İfşa-i fahiş haramdır

Buyurdular ki: "İfşa-i fahiş haramdır. Yani, bir kabahati veya günahı olan birisinin bu işini başkasına anlatmak, o işten daha büyük bir günah işlemek olur." 

(Hüseyin Hilmi Işık "rahmetullahi aleyh")

[Hüseyn Hilmi Işık Efendi ile Hatıralar,1.cild,sf:573]

Arabî lisânı, Cennet lisânıdır

 *Hüseyin Hilmi bin Saîd hazretleri buyuruyor ki:*


Arabîyi iyi bilen, Kur’ân-ı kerimi ve arabî kitapları anlar efendim. Arabî lisânı, diğer lisânlardan daha efdâldir. Çünkü arabî lisânı, *Lisân-ı Cennet*’dir. Yâni Cennet lisânıdır. 


Cennetde *Arapça* konuşulacak, fransızca değil, İngilizce de değil. Kur’ân-ı kerîm arabîdir. *Lisân-ı Kur’ân*, lisân-ı Cennetdir. Diğer lisânlar, insanlar tarafından yapıldı. 


İngilizce’yi İngilizler yapdı, Fransızca’yı Fransızlar yapdı. Peki, Arapçayı kim yapdı? *Allahü teâlâ* yapdı. Nerden bi-liyoruz?

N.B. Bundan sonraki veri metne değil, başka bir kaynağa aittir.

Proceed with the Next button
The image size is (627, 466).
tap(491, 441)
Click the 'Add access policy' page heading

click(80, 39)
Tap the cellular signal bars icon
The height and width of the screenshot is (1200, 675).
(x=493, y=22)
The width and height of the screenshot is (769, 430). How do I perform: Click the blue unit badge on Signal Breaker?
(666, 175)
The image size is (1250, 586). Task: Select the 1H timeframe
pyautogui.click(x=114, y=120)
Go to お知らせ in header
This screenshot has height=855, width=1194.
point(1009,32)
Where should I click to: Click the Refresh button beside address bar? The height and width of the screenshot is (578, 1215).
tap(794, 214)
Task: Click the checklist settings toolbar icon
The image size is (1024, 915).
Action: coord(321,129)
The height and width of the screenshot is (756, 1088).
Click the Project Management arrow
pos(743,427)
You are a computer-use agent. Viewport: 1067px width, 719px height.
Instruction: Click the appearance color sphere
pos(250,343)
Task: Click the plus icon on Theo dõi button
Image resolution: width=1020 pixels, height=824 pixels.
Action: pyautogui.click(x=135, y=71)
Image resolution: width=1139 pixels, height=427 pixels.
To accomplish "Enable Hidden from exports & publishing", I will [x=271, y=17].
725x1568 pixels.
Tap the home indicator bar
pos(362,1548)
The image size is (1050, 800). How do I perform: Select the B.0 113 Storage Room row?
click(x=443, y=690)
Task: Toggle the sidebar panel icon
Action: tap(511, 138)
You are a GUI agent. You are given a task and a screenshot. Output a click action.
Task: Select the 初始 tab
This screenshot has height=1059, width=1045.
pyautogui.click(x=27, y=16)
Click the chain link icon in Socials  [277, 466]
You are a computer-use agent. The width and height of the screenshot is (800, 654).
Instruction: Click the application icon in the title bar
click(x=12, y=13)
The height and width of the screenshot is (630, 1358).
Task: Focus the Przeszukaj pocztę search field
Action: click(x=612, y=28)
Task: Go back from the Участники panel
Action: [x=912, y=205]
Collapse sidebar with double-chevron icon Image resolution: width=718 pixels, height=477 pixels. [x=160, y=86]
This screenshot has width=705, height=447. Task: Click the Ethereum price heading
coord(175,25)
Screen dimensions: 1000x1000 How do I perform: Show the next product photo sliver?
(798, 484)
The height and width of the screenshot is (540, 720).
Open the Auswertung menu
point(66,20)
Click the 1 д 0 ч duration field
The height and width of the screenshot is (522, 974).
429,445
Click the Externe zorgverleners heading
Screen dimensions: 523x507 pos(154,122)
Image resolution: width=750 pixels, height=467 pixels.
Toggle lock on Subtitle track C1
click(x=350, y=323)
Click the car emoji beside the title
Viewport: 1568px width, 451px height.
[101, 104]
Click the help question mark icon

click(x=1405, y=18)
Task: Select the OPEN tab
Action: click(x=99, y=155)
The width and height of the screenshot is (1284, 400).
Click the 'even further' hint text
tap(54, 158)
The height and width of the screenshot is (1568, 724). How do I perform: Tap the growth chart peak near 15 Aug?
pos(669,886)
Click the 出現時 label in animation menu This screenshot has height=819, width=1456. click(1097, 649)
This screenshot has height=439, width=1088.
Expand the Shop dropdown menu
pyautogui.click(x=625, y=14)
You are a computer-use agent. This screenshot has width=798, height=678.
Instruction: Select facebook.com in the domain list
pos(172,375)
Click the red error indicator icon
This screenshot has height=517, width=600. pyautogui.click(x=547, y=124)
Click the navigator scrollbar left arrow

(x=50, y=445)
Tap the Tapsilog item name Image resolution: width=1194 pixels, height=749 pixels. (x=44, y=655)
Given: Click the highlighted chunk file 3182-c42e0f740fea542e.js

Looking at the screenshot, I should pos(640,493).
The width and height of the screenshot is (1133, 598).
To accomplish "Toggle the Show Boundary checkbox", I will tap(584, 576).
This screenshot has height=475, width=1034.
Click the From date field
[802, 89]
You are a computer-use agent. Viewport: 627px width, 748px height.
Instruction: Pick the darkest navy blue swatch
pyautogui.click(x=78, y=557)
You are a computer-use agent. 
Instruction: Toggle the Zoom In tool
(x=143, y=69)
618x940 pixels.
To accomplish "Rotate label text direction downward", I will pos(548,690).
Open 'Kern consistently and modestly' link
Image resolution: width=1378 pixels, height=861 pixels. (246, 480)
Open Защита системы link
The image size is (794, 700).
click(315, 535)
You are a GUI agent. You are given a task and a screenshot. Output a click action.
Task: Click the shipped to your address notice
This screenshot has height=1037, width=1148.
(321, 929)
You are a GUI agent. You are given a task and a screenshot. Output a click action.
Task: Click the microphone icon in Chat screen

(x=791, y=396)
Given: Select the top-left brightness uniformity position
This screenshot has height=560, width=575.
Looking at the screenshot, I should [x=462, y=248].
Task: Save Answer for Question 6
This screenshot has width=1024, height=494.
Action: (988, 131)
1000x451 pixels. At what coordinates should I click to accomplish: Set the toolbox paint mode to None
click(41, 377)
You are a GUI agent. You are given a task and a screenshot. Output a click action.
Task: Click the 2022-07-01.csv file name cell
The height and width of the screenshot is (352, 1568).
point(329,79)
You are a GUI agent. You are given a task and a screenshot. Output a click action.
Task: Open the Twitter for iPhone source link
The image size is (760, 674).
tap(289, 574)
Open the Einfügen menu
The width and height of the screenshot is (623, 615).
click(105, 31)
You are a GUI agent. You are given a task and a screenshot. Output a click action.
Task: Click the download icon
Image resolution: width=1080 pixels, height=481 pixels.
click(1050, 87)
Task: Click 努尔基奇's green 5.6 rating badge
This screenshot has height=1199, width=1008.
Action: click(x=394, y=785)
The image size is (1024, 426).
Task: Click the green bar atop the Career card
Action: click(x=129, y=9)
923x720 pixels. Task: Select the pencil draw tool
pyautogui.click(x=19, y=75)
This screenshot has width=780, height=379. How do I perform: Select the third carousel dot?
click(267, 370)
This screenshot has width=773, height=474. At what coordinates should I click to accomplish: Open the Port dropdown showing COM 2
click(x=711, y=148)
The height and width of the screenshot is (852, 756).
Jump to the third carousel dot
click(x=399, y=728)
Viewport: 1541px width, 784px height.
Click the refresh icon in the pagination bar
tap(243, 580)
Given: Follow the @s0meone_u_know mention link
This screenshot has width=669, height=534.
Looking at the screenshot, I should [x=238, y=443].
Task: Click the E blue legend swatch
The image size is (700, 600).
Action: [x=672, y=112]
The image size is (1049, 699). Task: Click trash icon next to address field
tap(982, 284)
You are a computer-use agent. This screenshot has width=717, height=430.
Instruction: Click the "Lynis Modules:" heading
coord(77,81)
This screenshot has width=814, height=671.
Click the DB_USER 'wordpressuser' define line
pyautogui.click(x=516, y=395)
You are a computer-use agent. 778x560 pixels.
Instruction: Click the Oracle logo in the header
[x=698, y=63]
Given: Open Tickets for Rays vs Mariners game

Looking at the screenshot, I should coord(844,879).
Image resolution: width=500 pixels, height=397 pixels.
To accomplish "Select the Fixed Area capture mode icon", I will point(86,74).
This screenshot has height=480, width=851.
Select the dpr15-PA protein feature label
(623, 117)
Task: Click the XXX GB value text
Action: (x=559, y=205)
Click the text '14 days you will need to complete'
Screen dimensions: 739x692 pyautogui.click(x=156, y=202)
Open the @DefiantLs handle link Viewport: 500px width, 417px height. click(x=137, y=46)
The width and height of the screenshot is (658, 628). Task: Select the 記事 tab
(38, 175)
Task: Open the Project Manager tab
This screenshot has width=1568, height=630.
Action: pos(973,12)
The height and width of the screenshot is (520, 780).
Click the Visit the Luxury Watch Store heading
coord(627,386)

Çünkü Arapça lisânı, insanlar yaratılmadan evvel vardı. 


İlk insan olan *Âdem* aleyhisselâm Cennete girdiğinde bir bakdı, her yerde *Lâ ilâhe illâllah* yazılı. Demek ki, in-sanlar yokken, bu harfler vardı. 


Şimdiki insanlar, şeytana değil, nefsine tâbi. Nefse uymak daha kötüdür. Çünkü mahlûkların en ahmağı *Nefs*’dir. 


Kur’ân-ı kerîmde; *Küllü şey’in hâlikün illâ vecheh*, buyuruluyor. Bunun mânâsı, *Küllü şey’in*, her şey, *Hâlikün*, helâk olacaktır, yok olacakdır. 


*İllâ vecheh*, ancak Allah yok olmaz. Allahdan başka her şey yok olacak. Allahü teâlâ yok olmaz. 


Bir zındık Bağdat’a gelmiş ve İmâm-ı Âzam hazretlerini bulup; *Siz, Allahü teâlâ hiç yok olmaz diyorsunuz. Hâlbuki her şey yok oluyor, Allah da yok olur*, demiş. 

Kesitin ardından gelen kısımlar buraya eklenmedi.